**YOUR GOAL:** Look through the entries below and extract exactly the lines from the one containing "Task: Expand the SHP文件 tree node" through the one containing "This screenshot has height=560, width=960.", ends included.

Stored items
========================

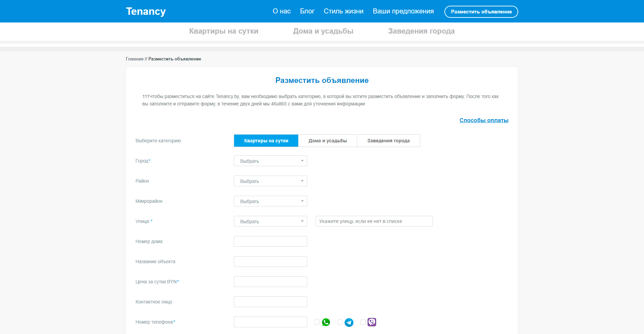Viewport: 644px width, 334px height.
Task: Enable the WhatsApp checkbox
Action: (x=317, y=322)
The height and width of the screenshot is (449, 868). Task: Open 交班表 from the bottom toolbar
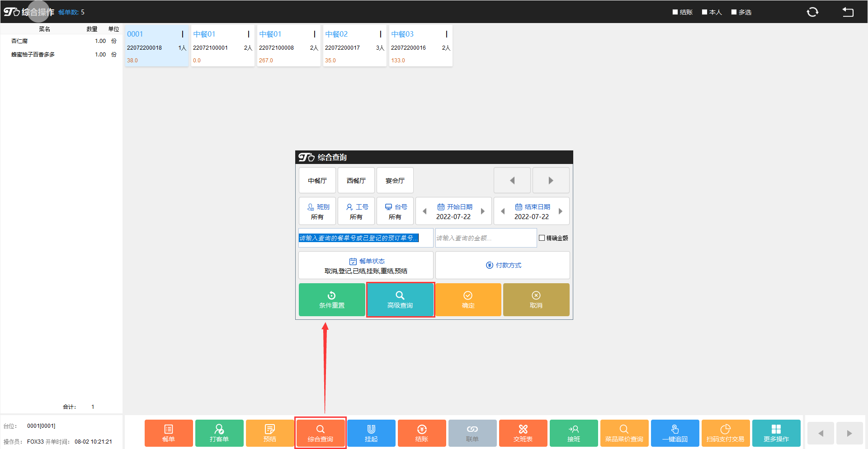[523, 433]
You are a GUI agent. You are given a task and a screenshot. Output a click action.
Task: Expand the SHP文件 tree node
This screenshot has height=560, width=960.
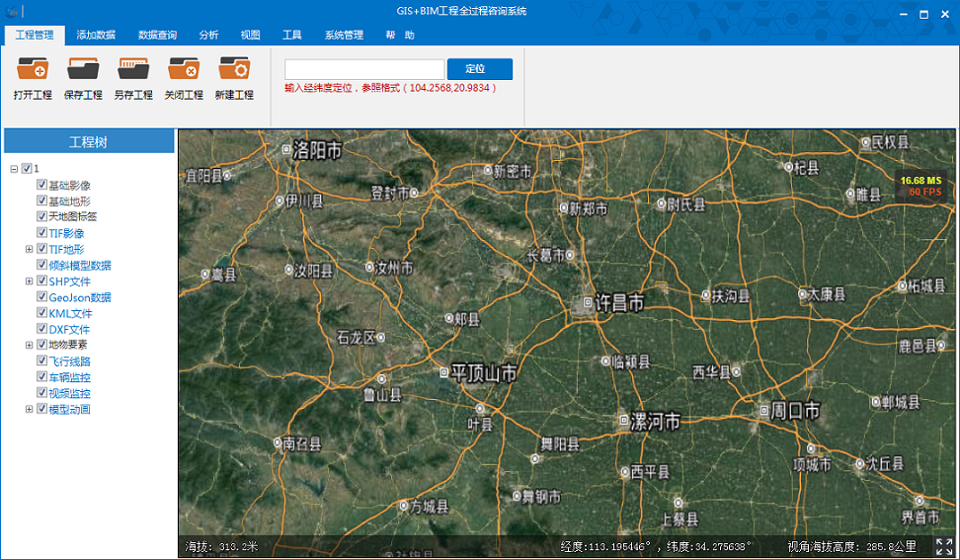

========================

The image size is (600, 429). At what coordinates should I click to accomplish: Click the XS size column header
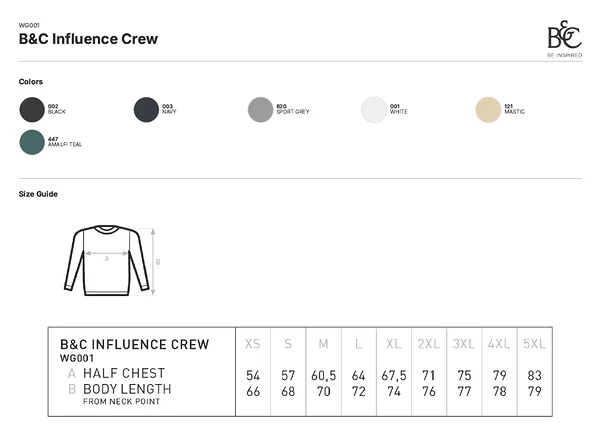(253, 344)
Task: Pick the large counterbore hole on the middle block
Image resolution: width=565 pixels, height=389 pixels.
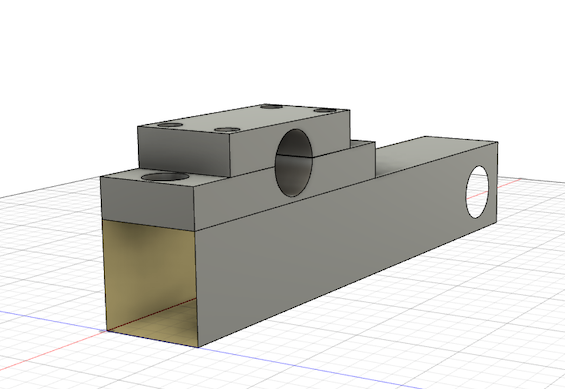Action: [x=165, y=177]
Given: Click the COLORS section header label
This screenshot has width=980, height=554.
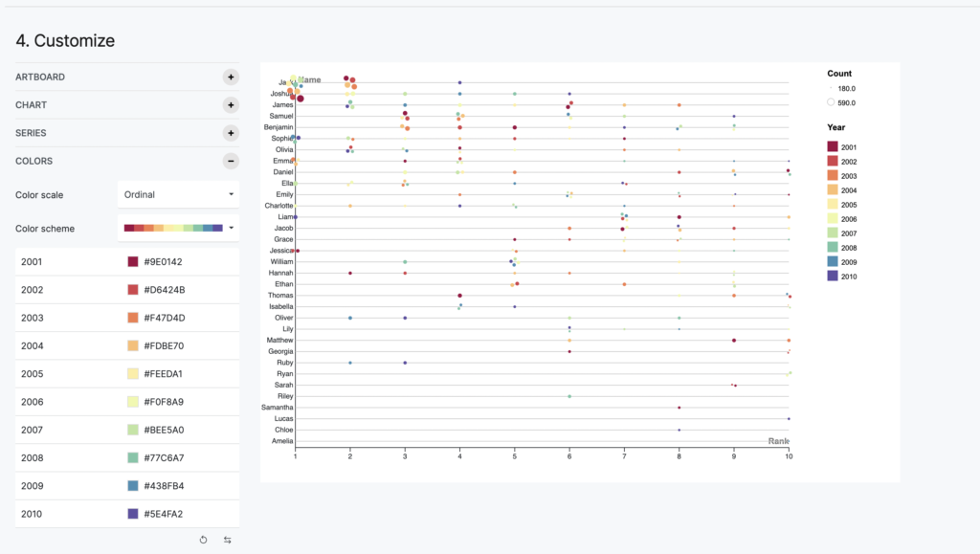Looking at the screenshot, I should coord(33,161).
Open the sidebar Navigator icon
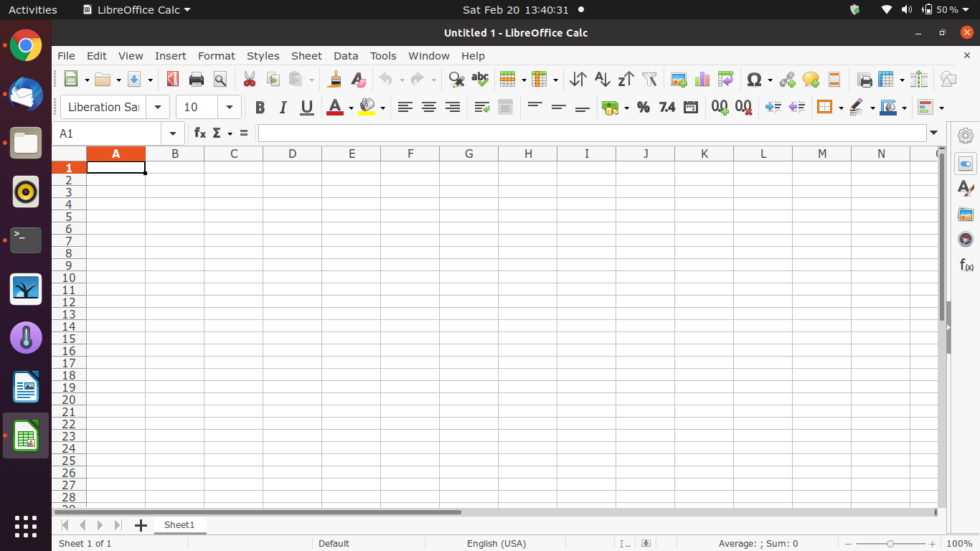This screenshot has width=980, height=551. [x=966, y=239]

========================

**COMPLETED TASK:**
Task: Expand the SHP文件 tree node
This screenshot has height=560, width=960.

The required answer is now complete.